### EXTRACT TO READ ###

Canadian Army Journal
- Discipline: Military
- Language: English and French

Publication details
- History: 1947–present
- Publisher: Canadian Army
- Frequency: Quarterly

Standard abbreviations
- ISO 4: Can. Army J.

Indexing
- ISSN: 1713-773X
- OCLC no.: 57191734

Links
- Journal homepage;

= Canadian Army Journal =

The Canadian Army Journal (Le Journal de l’Armée canadienne) abbreviated as CAJ (French: JAC), is a quarterly peer-reviewed academic journal published by the Canadian Army in English and French. It was established in 1947.

### DATASET EXCERPT ###

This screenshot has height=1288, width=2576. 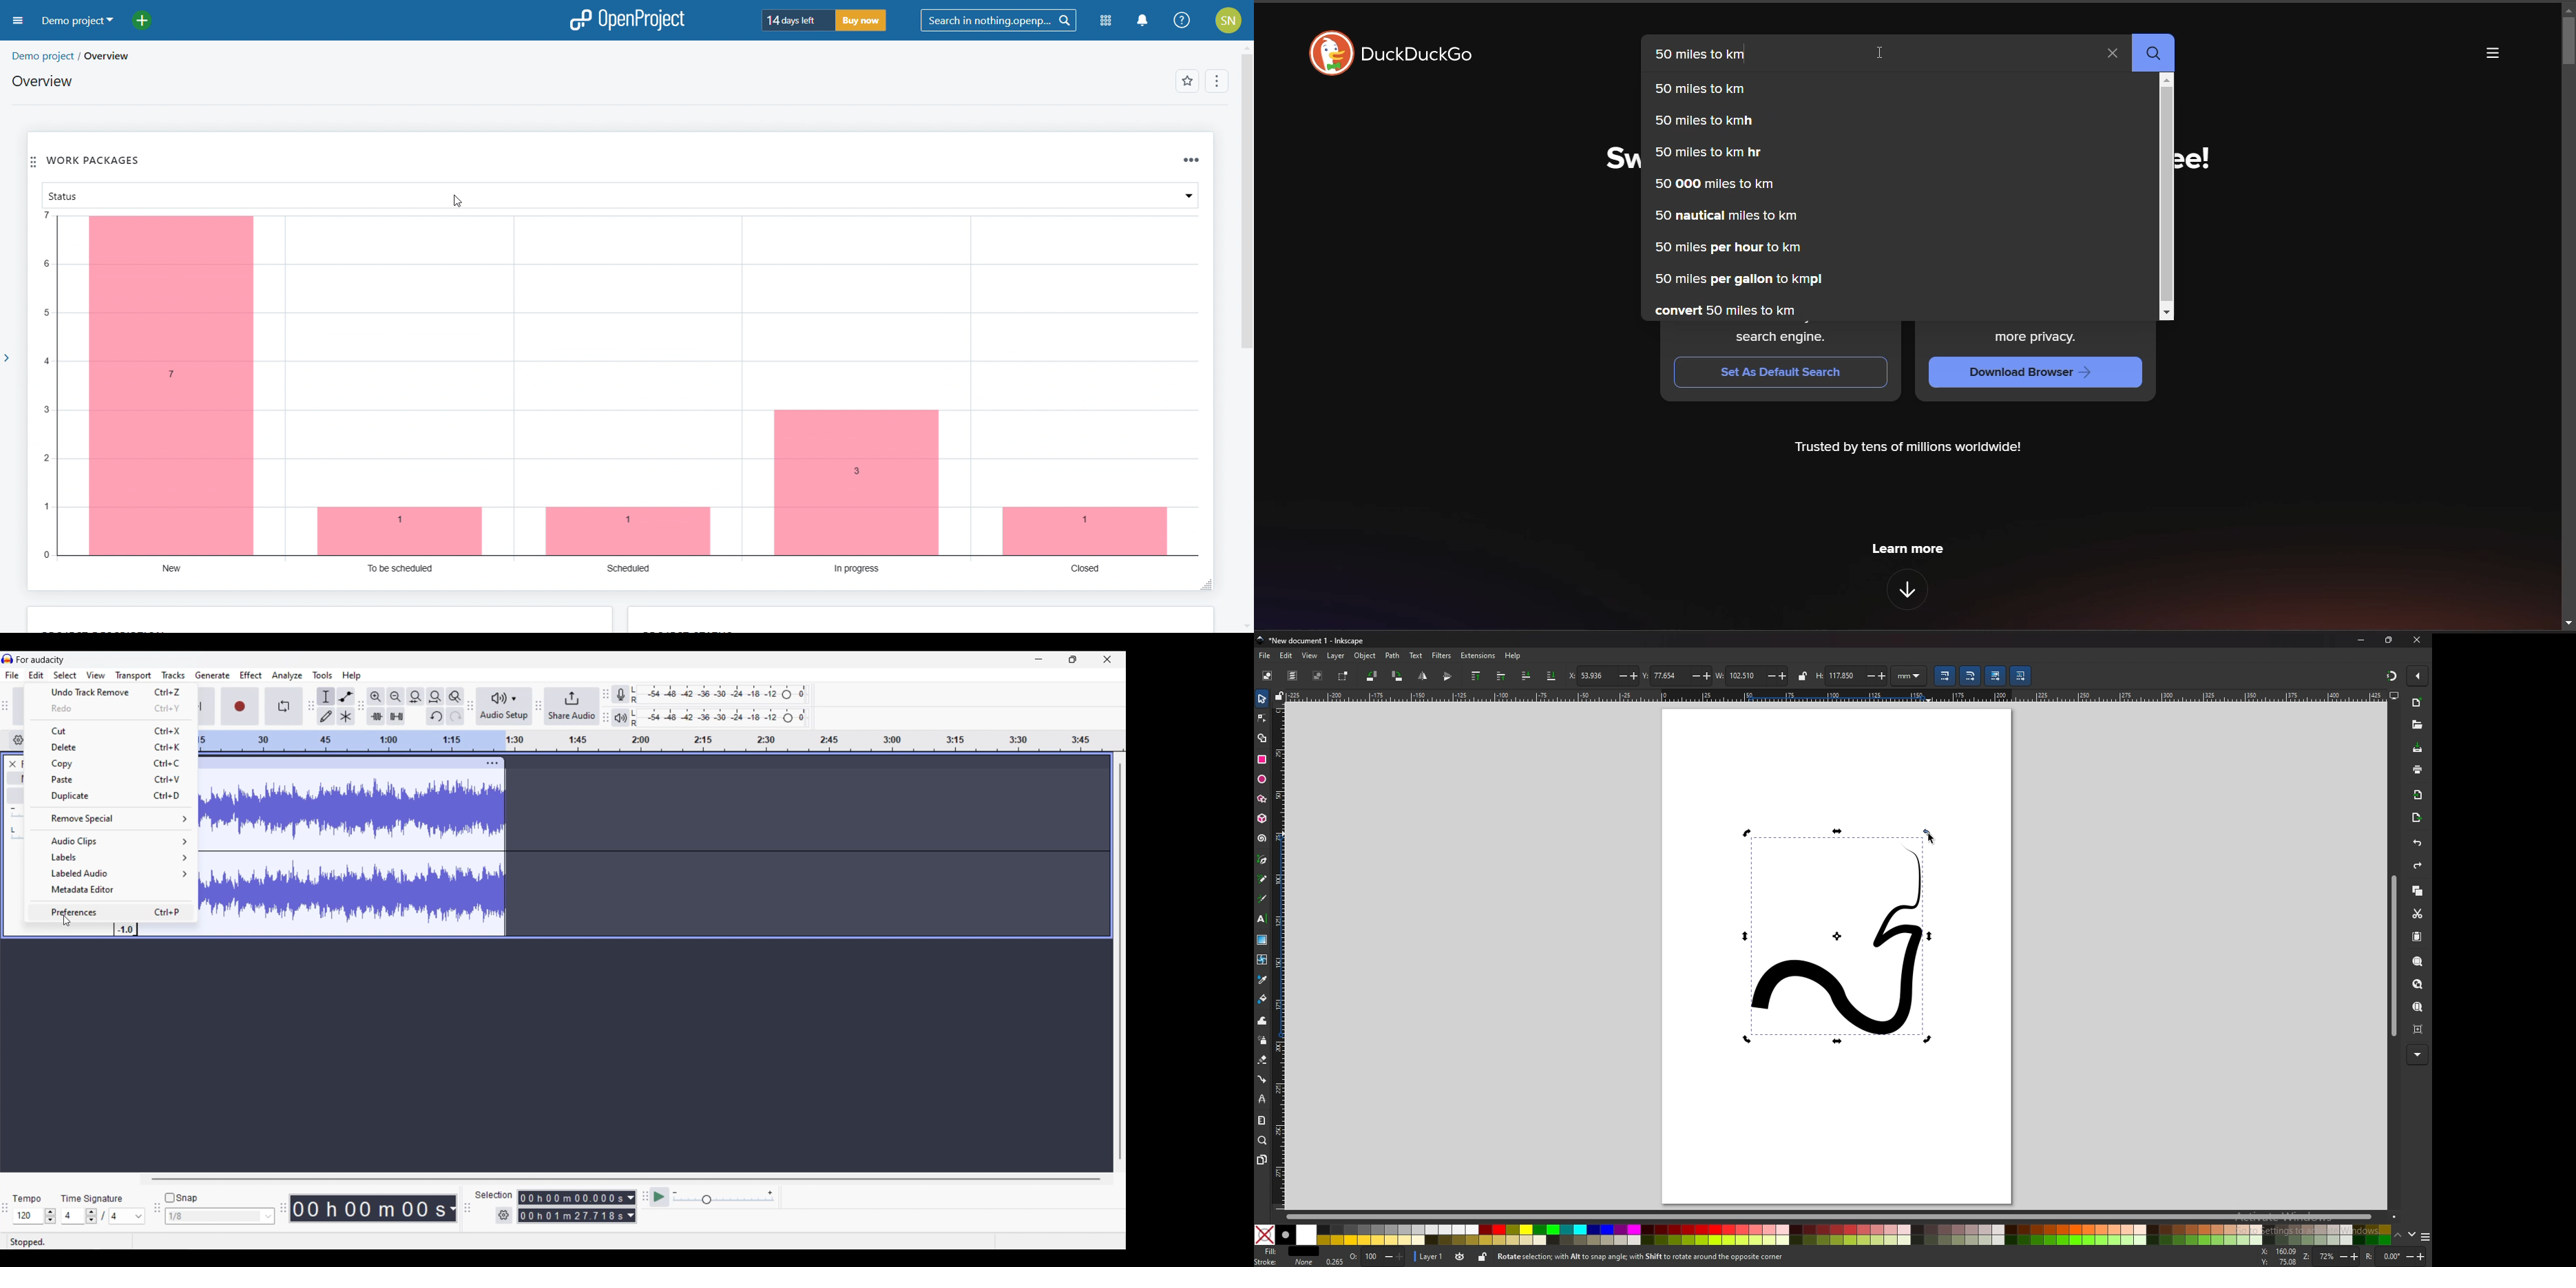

###

§ **DIRECTIONS**:
(a) Under the "Publication details" heading of the Canadian Army Journal entry, list every field with its value.
(b) Please transcribe the Canadian Army Journal entry between "The Canadian Army Journal" and "established in 1947.", inclusive.

§ **RESPONSE LIST**:
(a)
- History: 1947–present
- Publisher: Canadian Army
- Frequency: Quarterly

(b)
The Canadian Army Journal (Le Journal de l’Armée canadienne) abbreviated as CAJ (French: JAC), is a quarterly peer-reviewed academic journal published by the Canadian Army in English and French. It was established in 1947.